• _Task objective_
Copy each of the following items word for word.

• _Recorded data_
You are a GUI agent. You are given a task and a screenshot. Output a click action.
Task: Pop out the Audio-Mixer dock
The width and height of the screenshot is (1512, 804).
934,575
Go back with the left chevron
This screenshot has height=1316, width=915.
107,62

• _Solution below_
You are a GUI agent. You are given a task and a screenshot. Output a click action.
Task: Pop out the Audio-Mixer dock
The width and height of the screenshot is (1512, 804).
934,575
Go back with the left chevron
This screenshot has height=1316, width=915.
107,62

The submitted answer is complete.